In 1765, the English chemist and physicist Henry Cavendish discovered hydrogen and its properties. After centuries in which it was a promising element for the future -if Cavendish were still with us today, he would indeed see that-, now all eyes are on hydrogen. There is an unprecedented global interest in hydrogen: it is a very hot topic, discussed daily in the media, and there is a constant stream of announcements about new projects in the energy sector.
Given this boom, we have to ask -and I have in fact been asked in a number of recent forums and interviews- why hydrogen has gone from being the eternal candidate for future energy to the energy of the moment. Why now and not before?

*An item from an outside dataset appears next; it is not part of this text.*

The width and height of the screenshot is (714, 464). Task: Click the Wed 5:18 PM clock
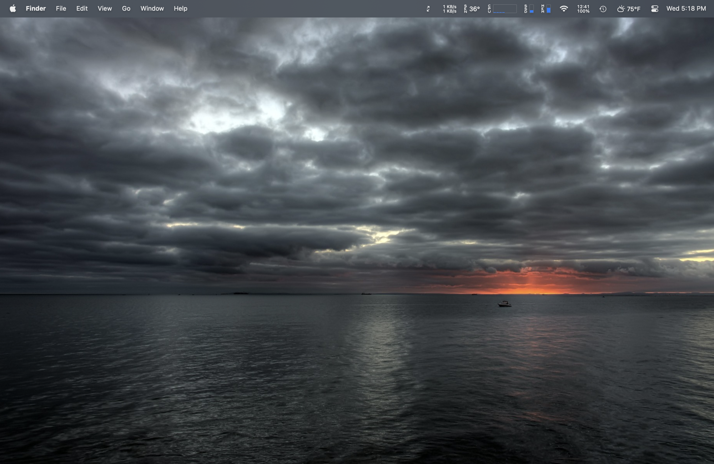pyautogui.click(x=686, y=9)
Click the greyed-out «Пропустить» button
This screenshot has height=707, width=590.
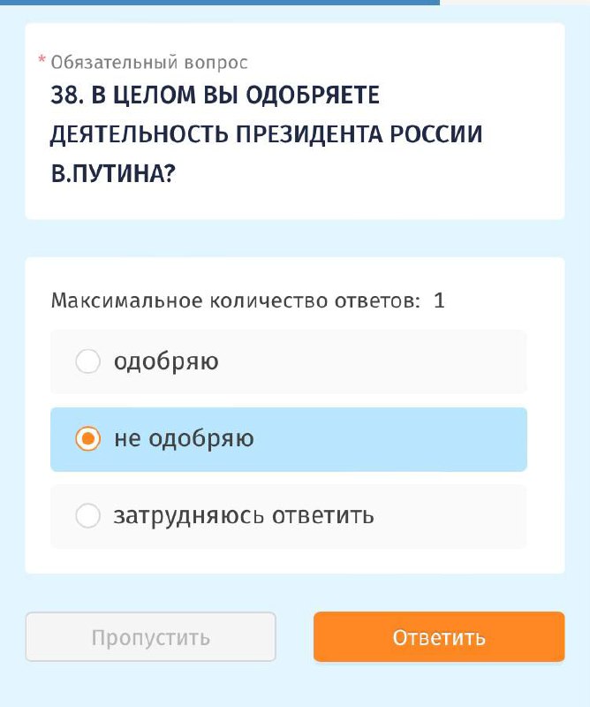150,636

First of all, it should be noted that hydrogen is already being used, in some cases on a huge scale, for example, in industry. Every year, around 80 million tons of hydrogen are produced globally. Each year, Spain consumes around 500,000 tons of hydrogen, mainly to manufacture industrial products, such as ammonia, as well as in refineries, especially in Tarragona, Huelva, and Cartagena.
It all comes down to a question of “colour”: nearly all of the hydrogen consumed in these instances is grey or conventional hydrogen, and less than 1% of the hydrogen used globally is green hydrogen, also known as renewable hydrogen, according to data from the International Energy Agency.

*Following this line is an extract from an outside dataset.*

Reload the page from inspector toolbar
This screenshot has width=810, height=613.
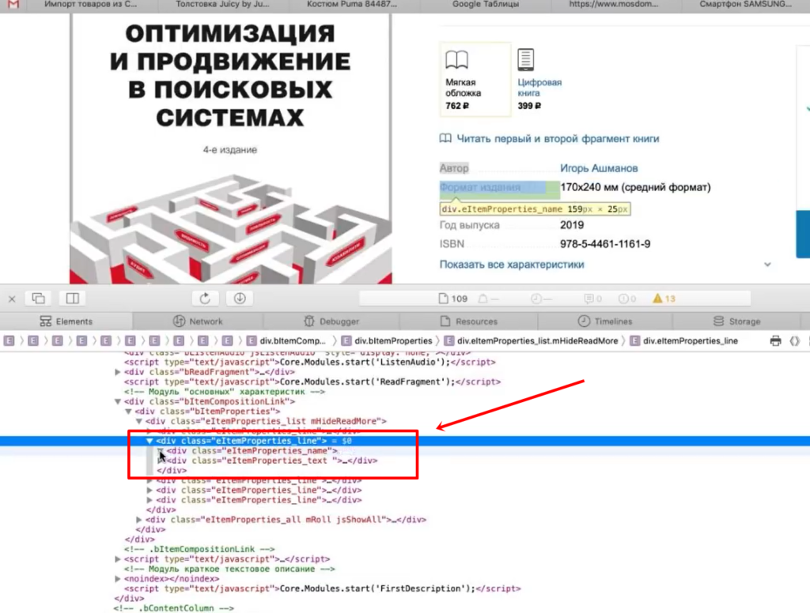[205, 299]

In addition to being versatile, storable, dispatchable, and with various applications in many industrial sectors and in transport, green hydrogen is also 100% clean: it does not emit CO2 either in its production or in its consumption.
For an in-depth analysis, we shouldn’t overlook the fact that, in addition to these undeniable benefits, renewable hydrogen also has some disadvantages. There is talk that it is less efficient to produce hydrogen from renewable energies than it is to use renewable energies directly, and that is true. However, green hydrogen will play a role precisely where those traditional renewable energies cannot.
Another possible disadvantage is that producing hydrogen by electrolysis consumes water. Nonetheless, we know this is not going to be the main problem: the amount of water needed to produce hydrogen for a hydrogen-fuelled electric car to travel 400 km is approximately the same amount we would use to take a shower.
The main handicap at the moment is the cost. At present, green hydrogen is still 4 to 5 times more expensive than grey hydrogen, which is the main reason why its use has not become more widespread.
In short, the commitment to hydrogen is not new, as we have seen, and this current green hydrogen upsurge is no coincidence. With the European decarbonisation objectives on the horizon, it clearly needs to be developed, scaled up, and made competitive, given the important role it can play in helping Europe to achieve carbon neutrality by 2050.
If we were not concerned about climate change, we would not be making any effort to expand the use of green hydrogen. But if we really want to reduce emissions, if we are really committed to the energy transition, we have to accept that we cannot do without it.
This is why the European Green Deal has credited it as being a key energy vector for decarbonisation, which is pivotal to Europe’s recovery and progress towards a sustainable economy.
In fact, the Next Generation EU fund will contribute, in this first phase, to making green hydrogen competitive, which is in a similar situation to that of traditional renewable wind and solar energy that were just starting out in Spain a decade ago.
Solving the price issue is critical, because of course we must decarbonise, but we must also ensure that there is still competition of the European industries. We need to expand the number of green hydrogen projects and increase the production capacity of electrolysers to gradually bring down the cost.
Businesses are very actively contributing to this process. Enagás has been working on renewable gases such as green hydrogen for years, which is why we have already promoted 55 projects throughout Spain with more than 50 partners. We know that being a carbon neutral continent by 2050 is a huge challenge, and that to achieve this, in addition to electrification and the technologies that are currently available, we will need new energy solutions. And that is why now is definitely the time for green hydrogen to take off.